While the bill would not mandate medical intervention or change the standard of medical care for nonviable infants, it would require that they receive basic comfort care. "Regardless of their stage of development, any child born alive is worthy of receiving care and comfort," Canady says. "No child should be placed in a metal sink or in the trash" and left to die.

But abortion supporters say the bill is really a deceptive political tactic, designed to erode abortion rights established in the Supreme Court's decision in Roe.

"It's a political move," says Marjorie Signer, a spokeswoman for The Religious Coalition for Reproductive Choice. The group, whose goal is to "ensure reproductive choice on religious and moral grounds," encompasses prochoice advocates from mainline Christian denominations and other religions.

Signer says that while she would "never argue that a [born] baby should be left to die," she believes the bill's underlying motivation is really to restrict abortions and redefine when life actually begins.

"This is why we have to oppose this kind of legislation," Signer says. "It's not about saving babies."

The measure has also drawn the ire of the National Abortion and Reproductive Rights Action League, which calls hr4292 an unconstitutional effort to "grant legal personhood to a previable fetus"—something the bill's supporters do not deny.

"If the 'fetus' is outside the mother and is breathing and has a heartbeat, then yes it does [have viability]," says Douglas Johnson, legislative director of the National Right to Life Committee.

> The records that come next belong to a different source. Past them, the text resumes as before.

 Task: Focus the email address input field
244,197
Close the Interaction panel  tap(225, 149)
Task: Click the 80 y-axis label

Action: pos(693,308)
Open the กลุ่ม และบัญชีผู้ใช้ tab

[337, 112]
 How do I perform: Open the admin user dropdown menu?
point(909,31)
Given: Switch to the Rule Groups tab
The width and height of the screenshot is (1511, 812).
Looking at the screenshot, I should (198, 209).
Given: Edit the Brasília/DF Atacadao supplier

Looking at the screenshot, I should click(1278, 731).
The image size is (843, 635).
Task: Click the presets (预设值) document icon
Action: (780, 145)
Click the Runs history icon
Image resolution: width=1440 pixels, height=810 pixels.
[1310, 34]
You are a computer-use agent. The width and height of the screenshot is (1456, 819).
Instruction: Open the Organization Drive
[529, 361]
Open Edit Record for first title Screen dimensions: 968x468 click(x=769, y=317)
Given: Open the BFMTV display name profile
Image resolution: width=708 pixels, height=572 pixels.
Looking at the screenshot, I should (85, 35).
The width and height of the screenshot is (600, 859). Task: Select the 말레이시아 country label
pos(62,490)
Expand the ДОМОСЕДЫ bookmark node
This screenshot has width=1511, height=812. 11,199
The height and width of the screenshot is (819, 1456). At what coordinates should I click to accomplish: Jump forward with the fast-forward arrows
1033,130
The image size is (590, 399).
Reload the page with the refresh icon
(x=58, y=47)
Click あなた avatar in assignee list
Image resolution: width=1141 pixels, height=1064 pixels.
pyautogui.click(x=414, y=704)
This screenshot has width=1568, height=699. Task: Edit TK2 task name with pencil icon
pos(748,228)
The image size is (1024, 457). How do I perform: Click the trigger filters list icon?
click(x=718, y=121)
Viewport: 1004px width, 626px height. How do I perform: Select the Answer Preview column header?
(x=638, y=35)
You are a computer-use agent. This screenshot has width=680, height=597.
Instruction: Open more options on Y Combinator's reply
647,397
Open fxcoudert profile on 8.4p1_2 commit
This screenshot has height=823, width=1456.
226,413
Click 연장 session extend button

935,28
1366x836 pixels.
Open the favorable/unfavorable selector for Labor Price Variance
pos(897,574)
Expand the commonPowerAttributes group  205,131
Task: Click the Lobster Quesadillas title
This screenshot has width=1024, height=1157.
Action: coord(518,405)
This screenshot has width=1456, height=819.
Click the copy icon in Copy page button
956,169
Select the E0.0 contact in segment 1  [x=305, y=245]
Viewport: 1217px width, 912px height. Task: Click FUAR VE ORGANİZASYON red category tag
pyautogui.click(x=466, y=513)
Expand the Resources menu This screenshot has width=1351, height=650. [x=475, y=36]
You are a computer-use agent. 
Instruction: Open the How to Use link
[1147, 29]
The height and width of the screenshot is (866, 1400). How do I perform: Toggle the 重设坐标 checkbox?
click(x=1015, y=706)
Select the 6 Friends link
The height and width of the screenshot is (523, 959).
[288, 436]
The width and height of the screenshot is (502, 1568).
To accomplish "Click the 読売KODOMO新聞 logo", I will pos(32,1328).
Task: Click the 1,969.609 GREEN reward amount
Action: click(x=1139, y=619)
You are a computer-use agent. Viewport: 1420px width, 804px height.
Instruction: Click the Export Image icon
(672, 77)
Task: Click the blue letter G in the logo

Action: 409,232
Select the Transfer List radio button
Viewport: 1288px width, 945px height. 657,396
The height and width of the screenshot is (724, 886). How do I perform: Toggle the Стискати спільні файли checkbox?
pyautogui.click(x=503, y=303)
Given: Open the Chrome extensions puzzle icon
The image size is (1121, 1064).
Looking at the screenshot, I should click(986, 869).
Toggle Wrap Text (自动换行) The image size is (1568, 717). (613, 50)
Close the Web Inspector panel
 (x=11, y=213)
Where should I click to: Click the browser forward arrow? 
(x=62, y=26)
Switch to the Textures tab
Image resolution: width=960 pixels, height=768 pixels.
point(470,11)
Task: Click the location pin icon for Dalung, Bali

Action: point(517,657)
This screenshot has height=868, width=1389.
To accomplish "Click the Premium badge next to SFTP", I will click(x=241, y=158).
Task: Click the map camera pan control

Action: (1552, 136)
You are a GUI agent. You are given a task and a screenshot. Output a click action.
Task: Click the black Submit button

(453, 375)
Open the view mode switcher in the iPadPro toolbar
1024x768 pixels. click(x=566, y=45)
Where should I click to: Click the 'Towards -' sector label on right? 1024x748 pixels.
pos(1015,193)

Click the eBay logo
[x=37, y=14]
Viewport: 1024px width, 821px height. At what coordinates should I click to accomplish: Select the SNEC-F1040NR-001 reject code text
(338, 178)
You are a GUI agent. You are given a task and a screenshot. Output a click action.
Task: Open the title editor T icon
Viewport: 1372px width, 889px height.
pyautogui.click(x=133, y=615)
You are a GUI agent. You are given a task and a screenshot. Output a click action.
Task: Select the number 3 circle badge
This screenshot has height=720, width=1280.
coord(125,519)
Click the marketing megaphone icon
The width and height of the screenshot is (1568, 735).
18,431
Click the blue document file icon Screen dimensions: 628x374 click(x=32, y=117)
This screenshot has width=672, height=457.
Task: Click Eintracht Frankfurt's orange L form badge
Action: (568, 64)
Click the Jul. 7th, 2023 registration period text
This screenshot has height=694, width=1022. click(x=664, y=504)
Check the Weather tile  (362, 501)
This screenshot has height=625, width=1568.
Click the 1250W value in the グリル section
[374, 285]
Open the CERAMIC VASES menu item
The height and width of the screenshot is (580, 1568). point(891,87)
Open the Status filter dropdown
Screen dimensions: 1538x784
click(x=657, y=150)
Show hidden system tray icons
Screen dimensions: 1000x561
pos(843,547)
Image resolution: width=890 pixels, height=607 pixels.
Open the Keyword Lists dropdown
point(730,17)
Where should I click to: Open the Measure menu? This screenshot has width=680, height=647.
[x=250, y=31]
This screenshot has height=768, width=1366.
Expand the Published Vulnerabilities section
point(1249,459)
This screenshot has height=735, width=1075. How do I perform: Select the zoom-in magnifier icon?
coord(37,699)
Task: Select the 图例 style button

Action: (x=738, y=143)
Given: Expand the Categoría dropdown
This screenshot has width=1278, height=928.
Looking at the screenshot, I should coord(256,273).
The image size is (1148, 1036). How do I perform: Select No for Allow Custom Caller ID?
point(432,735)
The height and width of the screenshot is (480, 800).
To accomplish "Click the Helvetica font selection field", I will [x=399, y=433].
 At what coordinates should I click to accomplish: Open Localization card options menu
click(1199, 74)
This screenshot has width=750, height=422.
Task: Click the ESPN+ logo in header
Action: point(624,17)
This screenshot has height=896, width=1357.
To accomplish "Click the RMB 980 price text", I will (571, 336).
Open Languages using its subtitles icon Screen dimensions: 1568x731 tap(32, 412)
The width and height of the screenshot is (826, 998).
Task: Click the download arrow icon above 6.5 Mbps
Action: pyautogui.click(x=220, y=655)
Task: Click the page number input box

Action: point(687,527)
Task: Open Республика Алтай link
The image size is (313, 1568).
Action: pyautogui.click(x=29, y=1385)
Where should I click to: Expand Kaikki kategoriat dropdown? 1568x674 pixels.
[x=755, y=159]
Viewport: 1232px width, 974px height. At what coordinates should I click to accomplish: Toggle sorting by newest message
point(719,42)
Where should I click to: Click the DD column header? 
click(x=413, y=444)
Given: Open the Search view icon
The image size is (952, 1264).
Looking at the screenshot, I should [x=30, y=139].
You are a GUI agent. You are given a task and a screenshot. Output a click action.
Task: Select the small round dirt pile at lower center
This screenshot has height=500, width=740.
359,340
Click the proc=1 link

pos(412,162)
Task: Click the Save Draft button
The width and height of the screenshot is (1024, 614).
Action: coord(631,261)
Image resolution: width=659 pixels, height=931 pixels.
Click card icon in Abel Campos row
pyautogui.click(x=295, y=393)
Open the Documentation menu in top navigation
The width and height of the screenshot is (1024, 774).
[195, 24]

While the bill does not specifically address viability, Johnson says, its passage could mean that a specialist would need to assess some of the babies who survive abortions to see if they are in fact viable.

The infanticide caucus

Stanek says she knows of at least one case at Christ Hospital in which a premature baby who was healthy and showed signs of thriving was allowed to die.

"What's so upsetting is that no one specialized in neonatal care is being called in to evaluate them," she says.